Data access

10月 122016
 

For most of us, the data we analyze in JMP starts out somewhere else: in a relational database, Excel, a CSV file or perhaps SAS. The need to seamlessly move such data into JMP and prepare it for analysis led us to introduce the Query Builder feature in JMP 12. Query Builder helps you select multiple tables from an external data source and join them. Then, you can interactively filter (creating a prompting filter if desired), sample and set column names, formats and modeling types for the imported data.

The feedback we’ve gotten from users about Query Builder suggests that you are finding it useful. We have also gotten suggestions for fixes and enhancements, both for Query Builder and other aspects of data access. With JMP 13, we are delivering a boatload of such fixes and enhancements. The 13 most important such fixes and enhancements are detailed below.

Filtering

The first four enhancements all relate to filtering data.

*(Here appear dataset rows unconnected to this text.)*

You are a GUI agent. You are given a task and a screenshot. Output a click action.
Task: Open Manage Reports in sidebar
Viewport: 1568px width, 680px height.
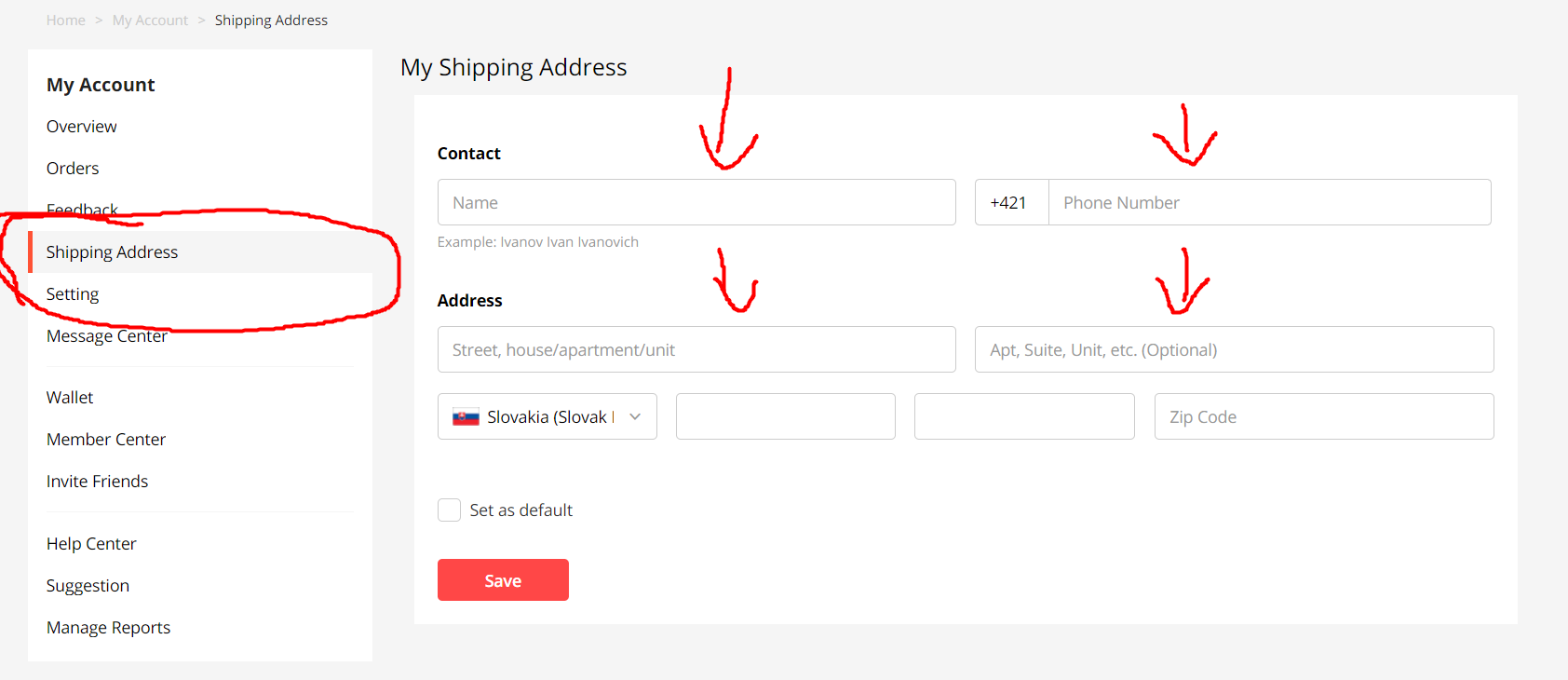click(108, 628)
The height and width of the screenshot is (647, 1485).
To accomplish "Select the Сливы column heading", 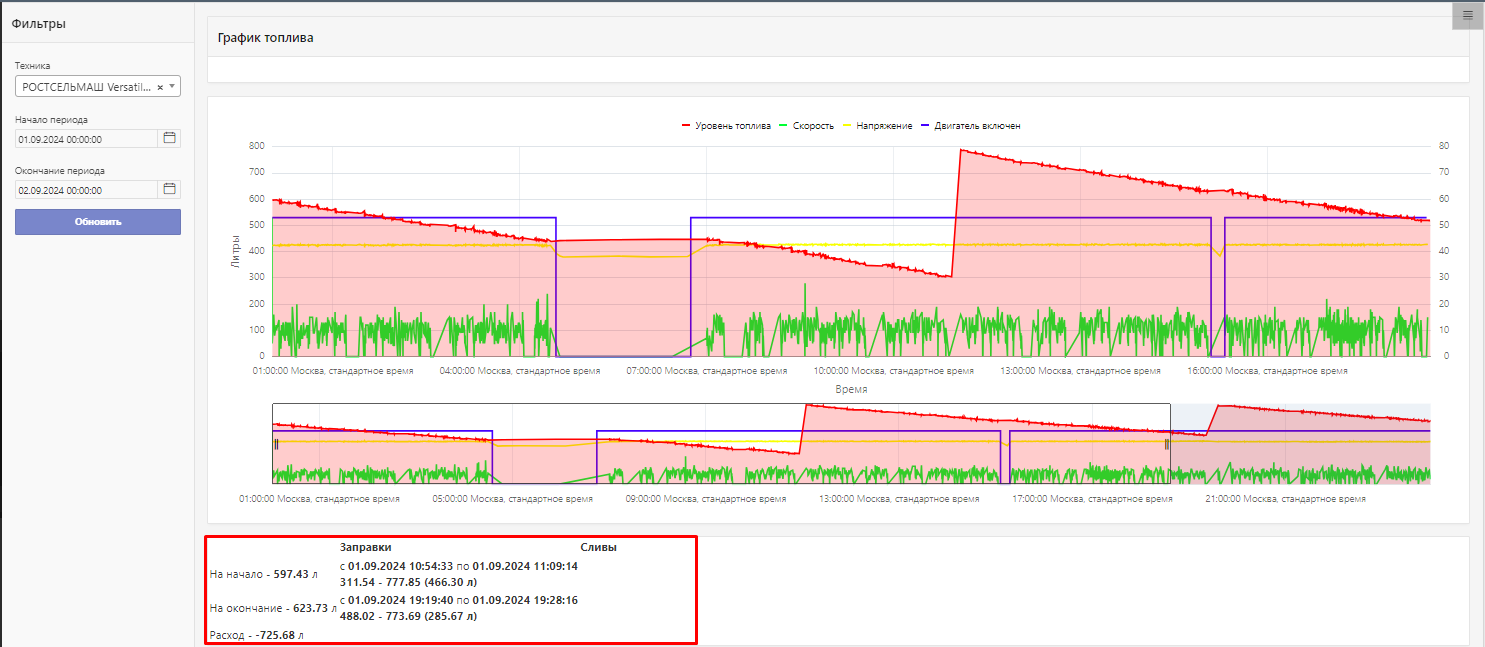I will [598, 547].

Careful, my data could be huge – When you create a filter for a categorical column, Query Builder retrieves the values to display in a list. With large tables, this can take a long time. In JMP 12, value retrieval was unconditional, plus there was not a way to cancel it. In JMP 13, we have made several changes to prevent long waits:

  • Cancelable value retrieval – JMP 13 puts up a progress bar with a Cancel button when retrieving categorical column values. This is supported for all ODBC drivers we have tested when JMP is running on Windows. It is not supported when connecting to SAS or for most ODBC drivers available for the Macintosh.
  • Too big to attempt – If there are more than 1,000,000 rows in a table, JMP will not even attempt to retrieve unique column values. The 1,000,000 value can be changed via a preference.
  • Simpler list – In JMP 12, the Check Box List was the only type of filter available for selecting from a list of values. In JMP 13, we have added a plain List Box filter type. The List Box filter is less resource-intensive than the Check Box List filter. This makes it better-suited for larger lists. The default filter type for categorical columns is the List Box in JMP 13.

New filter types – In addition to the new, simpler List Box filter type, two more filter types have been added for categorical columns in JMP 13:

  • Contains filter – Enter some text, and JMP will match all rows that contain that text. You can also ask to match rows that do not contain the text.
  • Manual List filter – Allows you to create a list of selections yourself to avoid the need for values to be looked up.

List filters are now invertible – All of the list-type filters (List Box, Manual List, Check Box List and Match Column Values) now have a Not in List check box. This allows you to select a couple items and retrieve all rows that do not match the selected values. For example, this filter will return all movies rated something other than “G”:

List filters can now be conditional – This one is sort of a big deal.  Using the red-triangle menu on a list-type filter, you can set the filter to be conditional. Conditional filters only display values that match other filters that precede them in the list. Below is an example using movie Rating and movie Genre. In this example, I have asked for the Genre filter to be conditional. When I select G in the list for Rating, the Genre filter changes to list only genres that contain at least one G-rated film:

     

This symbol indicates that the filter is conditional. Only filters for columns from the same table affect the values displayed in a conditional filter.

JMP Query Builder

After using Query Builder, some users would ask us, “What if I just have a folder full of JMP data tables. Can I use Query Builder on them?” In JMP 13, the answer is a resounding “Yes!” Or perhaps you use ODBC Query Builder, Text Import or the Excel Import Wizard to import several tables. It would nice to be able to use Query Builder to join the results. With JMP 13, you can!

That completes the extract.